◆ DIRECTIVE 1
Transcribe the part of the forum post on tourist license plates starting at "Ok, so this" and ending at "I leave Spain).".
◆ DIRECTIVE 2
In the forum post on tourist license plates, for how many months is the apartment in Spain rented?
◆ DIRECTIVE 3
Write the next part of the forum post on tourist license plates, following its last sentence.

◆ PASSAGE
⁂

# Turist licence plates



## Twain (May 24, 2009)

Hi,

First, sorry for this beeing a long post.
But there really is only 5 small questions.

Much has happened since last time I was on this forum.
But now I'm going to Spain, this year in October.
The apartment is rented for 11 months and everything seems ok.

New since last time is that I'm taking my own car with me.
And I've found some information that I hope some of you can help me to understand better.
Google Translate is doing a poor job I'm afraid.

Ok, so this is the case.
I'm from Norway and thus me and my car is from the European Economic Area (EEA).
My drivers license is valid in EU for the whole period I'm staying in Spain (until the year 2075).
The car is from 2008 and thus the first EU vehicles control will be in 2012. (After I leave Spain).

To my knowledge I'm allowed to drive my car on my Norwegian license plates for 6 months in Spain.
After that period I'm supposed to get Turist Plates that will allow me to drive for another 6 months before I'll have to renew them.

I'll arrive in Spain the 1. of October 2010.
And I'm staying until the end of August 2011.
I guess that the 6 months period is not nulled by the end of a full year but that my first 6 months will last until the end of March 2011.
So I would need Turist Plates for the period of 1. April and out August 2011 (5 months).


And here's the part I would like to get some help with.

I've found this PDF on the Dirección General de Tráfico site.

⁂

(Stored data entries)
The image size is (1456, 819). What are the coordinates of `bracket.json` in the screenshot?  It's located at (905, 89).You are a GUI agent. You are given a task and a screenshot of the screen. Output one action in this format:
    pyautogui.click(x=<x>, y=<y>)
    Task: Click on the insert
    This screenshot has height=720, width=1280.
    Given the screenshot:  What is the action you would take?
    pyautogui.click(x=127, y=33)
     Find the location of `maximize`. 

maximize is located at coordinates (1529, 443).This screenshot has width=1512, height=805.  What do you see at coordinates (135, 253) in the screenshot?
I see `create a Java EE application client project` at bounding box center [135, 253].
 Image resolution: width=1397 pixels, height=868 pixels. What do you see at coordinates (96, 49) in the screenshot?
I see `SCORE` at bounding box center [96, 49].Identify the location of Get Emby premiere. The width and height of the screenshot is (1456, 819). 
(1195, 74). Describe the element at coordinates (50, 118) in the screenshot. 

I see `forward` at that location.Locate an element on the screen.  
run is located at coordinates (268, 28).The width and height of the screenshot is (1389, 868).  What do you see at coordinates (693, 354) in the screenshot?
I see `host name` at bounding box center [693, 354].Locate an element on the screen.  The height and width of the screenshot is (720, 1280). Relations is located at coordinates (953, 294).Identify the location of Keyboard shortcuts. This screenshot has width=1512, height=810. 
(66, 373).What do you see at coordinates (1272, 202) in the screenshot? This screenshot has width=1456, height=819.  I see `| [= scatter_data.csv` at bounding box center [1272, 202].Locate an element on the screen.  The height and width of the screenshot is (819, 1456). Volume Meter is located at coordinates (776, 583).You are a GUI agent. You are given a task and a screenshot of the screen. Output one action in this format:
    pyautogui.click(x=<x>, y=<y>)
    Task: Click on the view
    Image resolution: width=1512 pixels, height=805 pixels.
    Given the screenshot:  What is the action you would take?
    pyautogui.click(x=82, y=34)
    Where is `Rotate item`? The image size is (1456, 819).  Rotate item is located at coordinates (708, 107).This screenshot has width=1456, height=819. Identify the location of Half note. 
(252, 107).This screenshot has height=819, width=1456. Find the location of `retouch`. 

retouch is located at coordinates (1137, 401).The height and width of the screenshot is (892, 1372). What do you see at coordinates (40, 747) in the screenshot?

⁂

◆ WRITTEN RESPONSE 1
Ok, so this is the case.
I'm from Norway and thus me and my car is from the European Economic Area (EEA).
My drivers license is valid in EU for the whole period I'm staying in Spain (until the year 2075).
The car is from 2008 and thus the first EU vehicles control will be in 2012. (After I leave Spain).

◆ WRITTEN RESPONSE 2
11 months

◆ WRITTEN RESPONSE 3
http://www.dgt.es/was6/portal/conte...virtual/vehiculos/matriculacion/turistica.pdf

From that PDF I understand the following :
- The fee is 90,90 Euro pr. 6 months
- My passport is needed to verify my name and address etc.

The next item I don't understand.
"Autorización de la Administración Tributaria"
What kind of paper do they ask for here?

Then I guess they're asking for the Registration Certificate, Part 1 and part 2?
Or is this not needed since I'm not going to sell the car? 
(google translate is confusing me)
Part 1 is always in the car but part 2 is supposed to be kept safe and NOT in the car as that would make it too easy to re-register the car on a new owner.
So I would like to leave that part at home here in Norway if possible. (I can bring a copy?)

The next item I don't understand at all.
Google translate is telling me to bring my head  Sure, I'll have it with me all the time hehe.
Or, I think it ask me for the receipt for the annual fee I pay to the norwegian custom for my car?


The rest of the PDF is for renewal (PRÓRROGA DE MATRÍCULA TURÍSTICA) and the last section (PASE A MATRÍCULA ORDINARIA) is for the regular registration (and not needed for my turist plates?)

The pdf is telling me that I can find the official application form on the Dirección General de Tráfico - I'm sorry but I can't find it.
The search is giving me this pdf (and another copy of it and some text, but no application form).

And finaly the last question, what office do I have to go to for this?
Is the local police station ok? Or the town hall?
I'm not speaking spanish so if I could bring the appliccation form with me I think that would help.

Thank you for reading this long post.
I hope that some of you will have some answers for me.

Kind Regards


----------



## Twain (May 24, 2009)

Sorry, this is the link with the information on the website if that makes more sense then the PDF.

.: Ministerio del Interior (España) - Matriculación especial :.


----------



## Twain (May 24, 2009)

Ok, the fist post must have been too long, sorry.
After 99views and no sound from anybody I guess that either this question is to simple or you all drive around without knowing about this - or have spanish cars.

So I'm closing this thread from my side.


----------



## Guest (Sep 7, 2010)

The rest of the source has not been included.